**Work task**
From the entries below, copy exactly the lines from the one that contains "Task: Click the 完了 paper plane action" through the one that contains "Task: Open the Share menu", both included, and only those.

■ ■ ■ ■

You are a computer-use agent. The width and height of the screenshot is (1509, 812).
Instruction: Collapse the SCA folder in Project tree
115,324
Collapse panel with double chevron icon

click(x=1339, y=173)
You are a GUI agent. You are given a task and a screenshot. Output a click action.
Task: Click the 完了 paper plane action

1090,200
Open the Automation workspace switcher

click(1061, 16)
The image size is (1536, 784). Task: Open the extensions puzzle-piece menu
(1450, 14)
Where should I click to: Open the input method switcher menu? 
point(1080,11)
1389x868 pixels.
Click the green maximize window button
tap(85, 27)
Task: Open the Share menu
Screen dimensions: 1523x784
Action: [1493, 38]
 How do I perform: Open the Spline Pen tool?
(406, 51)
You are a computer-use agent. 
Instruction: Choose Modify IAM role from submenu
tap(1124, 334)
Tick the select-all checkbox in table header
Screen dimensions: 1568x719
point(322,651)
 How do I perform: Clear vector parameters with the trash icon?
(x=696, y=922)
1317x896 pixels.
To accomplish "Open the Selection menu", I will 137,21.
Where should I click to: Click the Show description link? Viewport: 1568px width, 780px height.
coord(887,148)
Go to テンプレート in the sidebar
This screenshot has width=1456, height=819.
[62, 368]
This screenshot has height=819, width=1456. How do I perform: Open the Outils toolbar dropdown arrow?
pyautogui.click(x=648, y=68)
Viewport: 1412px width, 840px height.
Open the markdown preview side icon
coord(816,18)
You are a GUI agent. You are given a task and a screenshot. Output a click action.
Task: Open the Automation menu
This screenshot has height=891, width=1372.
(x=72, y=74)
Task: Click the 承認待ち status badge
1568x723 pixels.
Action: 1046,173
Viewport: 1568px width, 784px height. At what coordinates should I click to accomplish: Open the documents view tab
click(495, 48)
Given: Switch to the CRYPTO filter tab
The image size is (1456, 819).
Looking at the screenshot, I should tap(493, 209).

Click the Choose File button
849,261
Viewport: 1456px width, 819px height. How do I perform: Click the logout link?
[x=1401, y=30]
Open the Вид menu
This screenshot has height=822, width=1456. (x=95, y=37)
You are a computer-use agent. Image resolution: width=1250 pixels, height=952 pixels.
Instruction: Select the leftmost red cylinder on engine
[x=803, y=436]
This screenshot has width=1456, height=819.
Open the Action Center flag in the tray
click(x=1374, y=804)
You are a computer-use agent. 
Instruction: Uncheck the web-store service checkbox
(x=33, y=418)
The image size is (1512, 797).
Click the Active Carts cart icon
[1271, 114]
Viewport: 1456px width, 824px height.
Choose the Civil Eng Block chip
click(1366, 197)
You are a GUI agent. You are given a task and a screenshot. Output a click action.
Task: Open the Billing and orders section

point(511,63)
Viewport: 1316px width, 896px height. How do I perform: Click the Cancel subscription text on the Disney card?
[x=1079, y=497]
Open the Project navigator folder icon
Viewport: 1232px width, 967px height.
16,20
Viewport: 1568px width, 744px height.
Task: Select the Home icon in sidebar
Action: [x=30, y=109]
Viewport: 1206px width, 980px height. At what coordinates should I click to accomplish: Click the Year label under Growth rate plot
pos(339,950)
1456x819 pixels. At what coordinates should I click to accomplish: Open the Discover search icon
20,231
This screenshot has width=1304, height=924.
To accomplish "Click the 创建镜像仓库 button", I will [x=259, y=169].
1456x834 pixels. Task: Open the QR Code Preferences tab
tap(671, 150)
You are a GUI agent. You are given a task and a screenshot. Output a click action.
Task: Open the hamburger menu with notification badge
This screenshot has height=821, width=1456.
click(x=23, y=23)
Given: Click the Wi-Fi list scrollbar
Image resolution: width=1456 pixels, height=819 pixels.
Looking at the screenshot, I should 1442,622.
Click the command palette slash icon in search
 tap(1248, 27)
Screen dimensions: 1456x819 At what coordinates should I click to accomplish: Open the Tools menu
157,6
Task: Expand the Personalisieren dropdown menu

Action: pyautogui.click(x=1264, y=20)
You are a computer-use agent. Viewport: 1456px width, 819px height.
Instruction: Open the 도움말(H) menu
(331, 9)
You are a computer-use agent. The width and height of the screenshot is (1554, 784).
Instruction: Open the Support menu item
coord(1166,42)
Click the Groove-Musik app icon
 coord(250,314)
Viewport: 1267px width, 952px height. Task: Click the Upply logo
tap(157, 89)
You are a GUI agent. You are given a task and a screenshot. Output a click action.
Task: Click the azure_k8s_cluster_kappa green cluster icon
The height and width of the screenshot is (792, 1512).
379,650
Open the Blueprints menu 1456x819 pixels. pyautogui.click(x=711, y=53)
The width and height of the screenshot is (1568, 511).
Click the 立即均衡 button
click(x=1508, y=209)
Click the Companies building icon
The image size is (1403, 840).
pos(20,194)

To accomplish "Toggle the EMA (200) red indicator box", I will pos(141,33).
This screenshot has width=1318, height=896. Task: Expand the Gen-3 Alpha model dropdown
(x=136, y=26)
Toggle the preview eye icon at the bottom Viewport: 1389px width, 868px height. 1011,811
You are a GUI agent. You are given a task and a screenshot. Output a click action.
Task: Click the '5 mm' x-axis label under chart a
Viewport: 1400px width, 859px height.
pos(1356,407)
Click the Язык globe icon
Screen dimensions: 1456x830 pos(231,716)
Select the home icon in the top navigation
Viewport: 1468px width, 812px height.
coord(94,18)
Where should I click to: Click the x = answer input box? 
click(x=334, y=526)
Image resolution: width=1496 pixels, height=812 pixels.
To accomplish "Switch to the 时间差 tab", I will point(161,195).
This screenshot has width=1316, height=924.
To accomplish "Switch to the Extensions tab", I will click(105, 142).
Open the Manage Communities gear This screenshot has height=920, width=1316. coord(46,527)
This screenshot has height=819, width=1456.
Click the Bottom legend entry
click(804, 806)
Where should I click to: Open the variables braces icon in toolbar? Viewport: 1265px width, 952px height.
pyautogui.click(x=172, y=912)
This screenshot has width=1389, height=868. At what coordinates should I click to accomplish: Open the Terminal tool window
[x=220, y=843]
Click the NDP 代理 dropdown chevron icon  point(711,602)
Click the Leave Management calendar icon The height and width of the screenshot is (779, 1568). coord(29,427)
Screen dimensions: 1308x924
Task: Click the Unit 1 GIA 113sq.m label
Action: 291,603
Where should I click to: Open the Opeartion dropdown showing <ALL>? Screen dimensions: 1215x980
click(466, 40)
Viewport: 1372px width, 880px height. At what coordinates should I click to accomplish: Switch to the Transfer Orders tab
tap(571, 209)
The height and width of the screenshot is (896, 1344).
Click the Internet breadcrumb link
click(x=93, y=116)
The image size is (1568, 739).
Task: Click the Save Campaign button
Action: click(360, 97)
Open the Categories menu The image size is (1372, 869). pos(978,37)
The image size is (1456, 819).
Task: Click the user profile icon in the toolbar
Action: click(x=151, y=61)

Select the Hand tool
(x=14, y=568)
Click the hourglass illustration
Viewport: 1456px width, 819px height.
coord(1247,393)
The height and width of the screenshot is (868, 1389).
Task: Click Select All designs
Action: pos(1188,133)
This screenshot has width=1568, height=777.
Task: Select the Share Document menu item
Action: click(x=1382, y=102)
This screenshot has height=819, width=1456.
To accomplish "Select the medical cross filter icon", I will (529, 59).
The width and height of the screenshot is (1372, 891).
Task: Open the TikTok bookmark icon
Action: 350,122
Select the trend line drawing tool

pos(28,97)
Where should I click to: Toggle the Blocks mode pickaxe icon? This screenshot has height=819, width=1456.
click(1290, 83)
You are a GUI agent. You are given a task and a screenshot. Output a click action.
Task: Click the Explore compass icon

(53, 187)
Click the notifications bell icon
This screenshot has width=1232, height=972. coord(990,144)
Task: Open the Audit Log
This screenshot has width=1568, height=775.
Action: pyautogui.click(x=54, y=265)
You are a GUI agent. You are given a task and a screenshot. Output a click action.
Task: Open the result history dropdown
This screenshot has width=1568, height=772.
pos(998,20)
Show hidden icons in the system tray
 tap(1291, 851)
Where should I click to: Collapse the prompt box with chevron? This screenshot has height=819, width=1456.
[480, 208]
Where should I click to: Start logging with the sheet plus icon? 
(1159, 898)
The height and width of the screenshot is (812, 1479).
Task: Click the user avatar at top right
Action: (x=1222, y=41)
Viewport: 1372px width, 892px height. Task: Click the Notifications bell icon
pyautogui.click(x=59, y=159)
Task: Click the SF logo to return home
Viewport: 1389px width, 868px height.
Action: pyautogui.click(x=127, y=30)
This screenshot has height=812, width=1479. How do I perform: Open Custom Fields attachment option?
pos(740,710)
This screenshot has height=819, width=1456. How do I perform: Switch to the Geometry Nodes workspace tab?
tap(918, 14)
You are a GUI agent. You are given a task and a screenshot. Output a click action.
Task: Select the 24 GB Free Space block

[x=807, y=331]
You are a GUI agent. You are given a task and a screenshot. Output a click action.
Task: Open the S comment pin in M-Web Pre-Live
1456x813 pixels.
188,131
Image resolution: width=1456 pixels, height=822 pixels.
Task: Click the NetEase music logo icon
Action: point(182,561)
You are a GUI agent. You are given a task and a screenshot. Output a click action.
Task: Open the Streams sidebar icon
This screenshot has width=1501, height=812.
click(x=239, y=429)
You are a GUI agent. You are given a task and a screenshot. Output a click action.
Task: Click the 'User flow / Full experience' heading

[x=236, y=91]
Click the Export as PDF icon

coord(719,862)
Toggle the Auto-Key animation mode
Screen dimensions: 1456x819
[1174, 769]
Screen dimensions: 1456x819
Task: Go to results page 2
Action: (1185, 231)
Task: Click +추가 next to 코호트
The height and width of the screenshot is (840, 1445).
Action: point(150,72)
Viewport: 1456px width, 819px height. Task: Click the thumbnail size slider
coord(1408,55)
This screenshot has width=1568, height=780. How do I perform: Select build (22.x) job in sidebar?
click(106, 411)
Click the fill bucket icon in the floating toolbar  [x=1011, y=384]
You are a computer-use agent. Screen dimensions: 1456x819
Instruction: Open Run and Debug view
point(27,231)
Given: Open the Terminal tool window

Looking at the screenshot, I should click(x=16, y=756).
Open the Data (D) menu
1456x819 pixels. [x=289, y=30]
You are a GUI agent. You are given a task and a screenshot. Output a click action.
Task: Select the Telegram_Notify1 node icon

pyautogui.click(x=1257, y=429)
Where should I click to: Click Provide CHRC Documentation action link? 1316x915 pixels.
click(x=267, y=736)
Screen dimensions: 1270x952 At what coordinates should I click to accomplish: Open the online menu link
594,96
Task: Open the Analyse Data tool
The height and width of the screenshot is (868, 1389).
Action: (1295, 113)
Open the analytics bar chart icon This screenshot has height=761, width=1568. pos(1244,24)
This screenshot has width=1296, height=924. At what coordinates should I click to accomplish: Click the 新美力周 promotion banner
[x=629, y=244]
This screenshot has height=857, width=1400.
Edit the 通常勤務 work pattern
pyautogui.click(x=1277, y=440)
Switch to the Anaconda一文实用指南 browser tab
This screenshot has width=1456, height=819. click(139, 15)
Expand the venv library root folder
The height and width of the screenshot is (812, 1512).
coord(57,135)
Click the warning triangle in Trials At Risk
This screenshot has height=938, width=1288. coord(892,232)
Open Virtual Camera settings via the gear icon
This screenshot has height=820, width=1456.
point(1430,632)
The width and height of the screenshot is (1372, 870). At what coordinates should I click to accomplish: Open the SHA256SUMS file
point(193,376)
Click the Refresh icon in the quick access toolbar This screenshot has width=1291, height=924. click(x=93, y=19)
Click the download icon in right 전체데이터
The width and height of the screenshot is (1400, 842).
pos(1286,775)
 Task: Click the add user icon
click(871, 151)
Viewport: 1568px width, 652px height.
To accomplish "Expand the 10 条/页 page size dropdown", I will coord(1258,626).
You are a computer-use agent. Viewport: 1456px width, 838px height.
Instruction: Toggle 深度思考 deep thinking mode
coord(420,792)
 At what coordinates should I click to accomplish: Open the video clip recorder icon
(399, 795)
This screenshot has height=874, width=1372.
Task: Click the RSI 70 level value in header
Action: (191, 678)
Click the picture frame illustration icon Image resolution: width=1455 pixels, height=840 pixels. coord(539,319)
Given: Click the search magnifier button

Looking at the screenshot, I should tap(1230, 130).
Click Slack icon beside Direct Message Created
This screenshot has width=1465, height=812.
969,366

■ ■ ■ ■

**Solution to the exercise**
Task: Click the 完了 paper plane action

1090,200
Open the Automation workspace switcher

click(1061, 16)
The image size is (1536, 784). Task: Open the extensions puzzle-piece menu
(1450, 14)
Where should I click to: Open the input method switcher menu? 
point(1080,11)
1389x868 pixels.
Click the green maximize window button
tap(85, 27)
Task: Open the Share menu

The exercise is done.